Por otra parte subir los impuestos no es algo que ocurra de manera automática. Hay urgencias sociales que no pueden esperar a que el gobierno equilibre una magnitud contable cuyo saldo ahora no causa ningún perjuicio a la economía nacional. Es más justa una política de “predistribución”, atendiendo a los colectivos más desfavorecidos primero; redistribuyendo o aumentado las cargas tributarias después.
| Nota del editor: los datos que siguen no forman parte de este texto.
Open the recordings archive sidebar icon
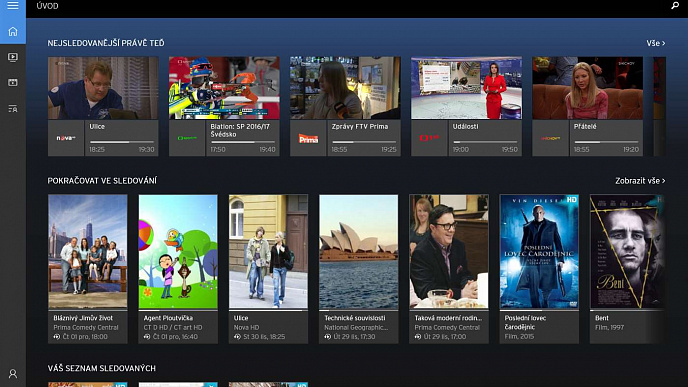The image size is (688, 387). 13,82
Existe una indudable utilidad social en subir los impuestos a unos para bajárselos a otros, redistribuyendo la carga fiscal. Es notorio que el sistema fiscal español se ha hecho crecientemente regresivo bajo los sucesivos gobiernos del PP y del PSOE. En este sentido, una propuesta de reducción del IVA —quizás el impuesto más regresivo que existe— que fuera compensada con un alza en los impuestos sobre las rentas procedentes del ahorro, la recuperación del impuesto de sucesiones o un impuesto georgista sobre el suelo merecería ser apoyada siempre que no aumentase la carga fiscal total o incluso —¿por qué no?— la redujese hasta que desapareciese completamente la lacra del atroz desempleo español.

La fijación neurótica con objetivos, que no por ser cuantitativos no dejande ser arbitrarios, como el de la senda de reducción de déficit debería ser repudiada por todos los partidos progresistas. Frente a lo que afirmaba Pedro Sánchez hace siete años, lo que debe diferenciar a la izquierda de la derecha es precisamente renunciar a la obsesión por la estabilidad presupuestaria y centrarse en los efectos que tiene la política fiscal en la economía real, es decir, evaluar cómo asegura el pleno empleo, mejora la distribución de renta y riqueza y garantiza la estabilidad de precios. A eso se le llama aplicar el método científico a la política fiscal y no el cabalístico.

Destruir el ahorro de un sector privado en el que solo unos lo tienen y la mayoría solo tiene deudas no resuelve nada. Reconozcamos además que es difícil confiar en un partido político como el PSOE que no tiene un buen registro histórico de reformas que mejorasen la distribución de la carga fiscal. Por otra parte, el día en que la izquierda entienda que el objetivo no es el déficit sino sus efectos sobre la economía real y el bienestar de la gente habremos dado un gran paso adelante porque podremos a preocuparnos por algo más importante: la distribución del ahorro y la riqueza entre los agentes del sector privado.